I am currently working on a script which processes csv files, and one of the things it does is remove and keep note of duplicate lines in the files. My current method to do this is to run uniq once using uniq -d once to display all duplicates, then run uniq again without any options to actually remove the duplicates. Having said that, I was wondering if it would be possible to perform this same function in one action instead of having to run uniq twice. I've found a bunch of different examples of using awk to remove duplicates out there, but as far as I know I have not been able to find any that both displayed the duplicates and removed them at the same time. If anyone could offer advice or help for this I would really appreciate it though, thanks!
-
1Stock answer to all text manipulation questions: yes, it is trivial in awk. Now - what is it you want to do? Post some small sample input, the expected output after running the desired tool on that input and an explanation of why that would be the output.Ed Morton– Ed Morton2012-11-29 19:26:19 +00:00Commented Nov 29, 2012 at 19:26
3 Answers
In general, the size of you input shall be your guide.
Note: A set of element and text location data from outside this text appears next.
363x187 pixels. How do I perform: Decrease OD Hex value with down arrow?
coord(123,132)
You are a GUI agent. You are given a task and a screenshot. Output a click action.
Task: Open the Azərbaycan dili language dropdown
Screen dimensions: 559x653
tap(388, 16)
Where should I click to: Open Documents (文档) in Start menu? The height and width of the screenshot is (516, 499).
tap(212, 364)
If you're processing GBs of data, you often have no choice other than relying on sort and uniq, because these tools support external operations.
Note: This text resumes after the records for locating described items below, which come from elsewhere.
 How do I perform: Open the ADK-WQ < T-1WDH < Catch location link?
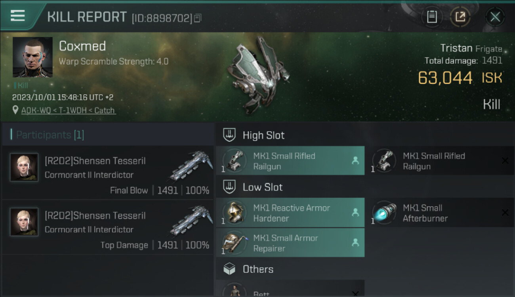point(68,110)
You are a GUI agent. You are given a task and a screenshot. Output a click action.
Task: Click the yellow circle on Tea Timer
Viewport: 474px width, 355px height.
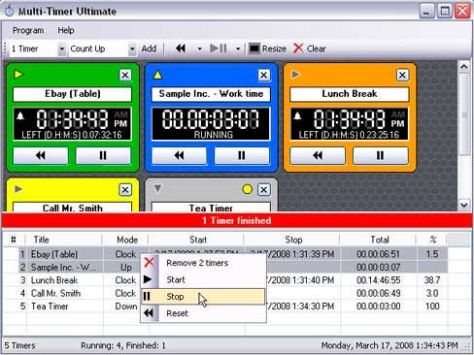point(247,189)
That said, here's the AWK way:
If you input is sorted, you can keep track of duplicate items in AWK easily by comparing line
ito linei-1with O(1) state: ifi == i-1you have a duplicate.If your input is not sorted, you have to keep track of all lines, requiring O(c) state, where c is the number of unique lines. You can use a hash table in AWK for this purpose.
Comments
This solution does not use awk but it does produce the result you need. In the command below replace sortedfile.txt with your csv file.
cat sortedfile.txt | tee >(uniq -d > duplicates_only.txt) | uniq > unique.txt
tee sends the output of the cat command to uniq -d.